The Nordic region’s food culture is largely based on bread.  According to The Nordic Cookbook, before potatoes arrived on the Scandinavian mainland in the early 1800’s, most people ate one to two pounds of bread a day!  It’s no wonder that the open sandwich (smørrebrød in Danish, smørbrød in Norwegian and smörgås in Swedish) became a staple of Nordic cuisine.  The origins of the Nordic open sandwich can be traced back at least as far as the Middle Ages.  At that time it would have been a rather simple affair….probably some kind of fat (butter or animal fat) spread on a dense rye bread with leftover meat or vegetables piled on top.  As fresh ingredients became more available, the open sandwich evolved into something more refined and elegant, particularly in Denmark where smørrebrød is now practically an art form.  There are entire restaurants devoted to the open sandwich in Denmark, and it is even possible to attain the a professional qualification known as, “Open Sandwich Master”.  But not all open sandwiches are fussy restaurant affairs.  Generally speaking, Nordic cuisine has an elegant simplicity to it, and a sandwich made at home might be as basic as a buttered slice of rye bread and a few slices of cheese or last night’s leftovers arranged on top.

Trine Hahnemann outlines a few rules for constructing smørrebrød in her book, Open Sandwiches.  I have included some of them here along with a few of my own to help you put together an open sandwich you can be proud of:

  1.  Barring a few exceptions, Nordic open sandwiches are served on dense rye bread which has been sliced quite thin.  I like my slices just a little over 1/4 inch thick.
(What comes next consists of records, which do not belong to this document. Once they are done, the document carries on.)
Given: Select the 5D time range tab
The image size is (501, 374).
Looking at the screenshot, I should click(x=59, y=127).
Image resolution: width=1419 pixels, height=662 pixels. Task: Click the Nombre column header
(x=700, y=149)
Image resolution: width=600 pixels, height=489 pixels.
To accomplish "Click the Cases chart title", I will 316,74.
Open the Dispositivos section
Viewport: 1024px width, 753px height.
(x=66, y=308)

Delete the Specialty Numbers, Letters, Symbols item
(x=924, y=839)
  2. If you are using a dense rye, the bread is simply sliced, not toasted.  Sometimes I will do a light toast on mine just to freshen up the bread slightly without causing the exterior to get crispy.
  3. The bread is usually buttered quite liberally with salted butter.  If you don’t usually stock salted butter, you can use unsalted butter and sprinkle a little kosher salt on it after you spread it on the bread.
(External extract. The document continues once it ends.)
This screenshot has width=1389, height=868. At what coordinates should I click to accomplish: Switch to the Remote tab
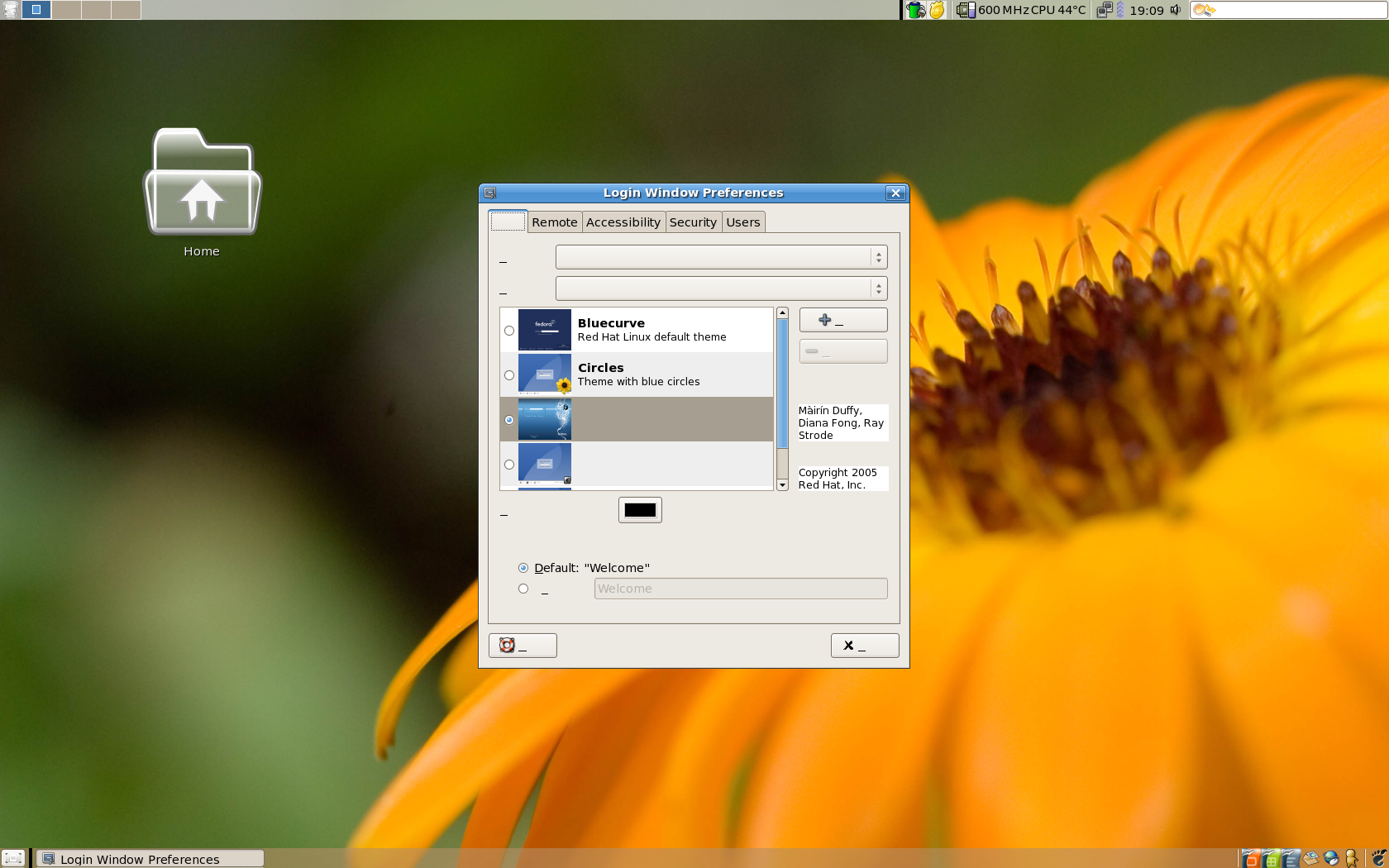click(554, 222)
  4. There is typically one main topping and a combinations of condiments.  A well-designed smørrebrød has a variety of flavors and textures that come together to create a sandwich that is more delicious than the individual components might suggest.
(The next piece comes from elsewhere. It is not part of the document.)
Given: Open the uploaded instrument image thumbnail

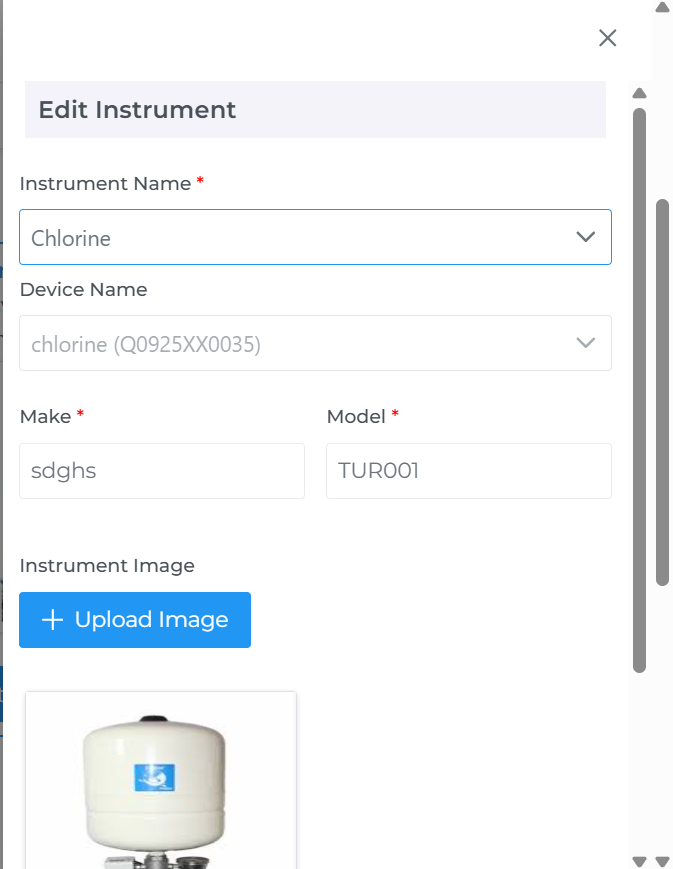Looking at the screenshot, I should click(x=161, y=780).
  5. Smørrebrød doesn’t have to be fancy, but it should be pleasing to the eye.  That’s part of the fun of the open face sandwich…with no top to disguise what’s inside there is much opportunity for creating something that is as beautiful as it is delicious.
  6. Season as you layer.  If your main ingredient is sliced cold potatoes or hard-boiled egg slices, you are going to want to season that particular layer with salt and pepper before adding the remaining condiments.
  7. Think about your layering, both in terms of visual presentation and what makes sense in terms of the temperature and shape of the main ingredient.  If your topping is warm roast pork, for example, you aren’t going to want to put tender arugula leaves underneath it.  That’s a recipe for soggy greens.  Layer in a way that lets each ingredient shine.
  8. If you really want to get serious about aesthetics, consider placing any sauces that you are using into a squeeze bottle, plastic piping bag or ziploc bag (with a corner of the bag cut off).  This allows you to squeeze the sauce onto the sandwich exactly where you want it. It can be difficult to artfully arrange sauces with just a spoon.
  9. Unless it really doesn’t seem appropriate, always add a shower of something small and green on the very top for garnish.  Chopped fresh herbs, microgreens, sprouts, or watercress are all good choices.
  10.  If you’ve created a lovely smørrebrød piled high with delicious ingredients, don’t try and pick the whole thing up and take a bite.  These sandwiches are usually a knife and fork affair.

Picasso once said, “learn the rules like a pro so you can break them like an artist.”  Make a classic smørrebrød or two (recipes to follow), but also get into the kitchen and play!  Let your bread be your canvas and get creative.  Anything goes when it comes to designing your own open face sandwiches.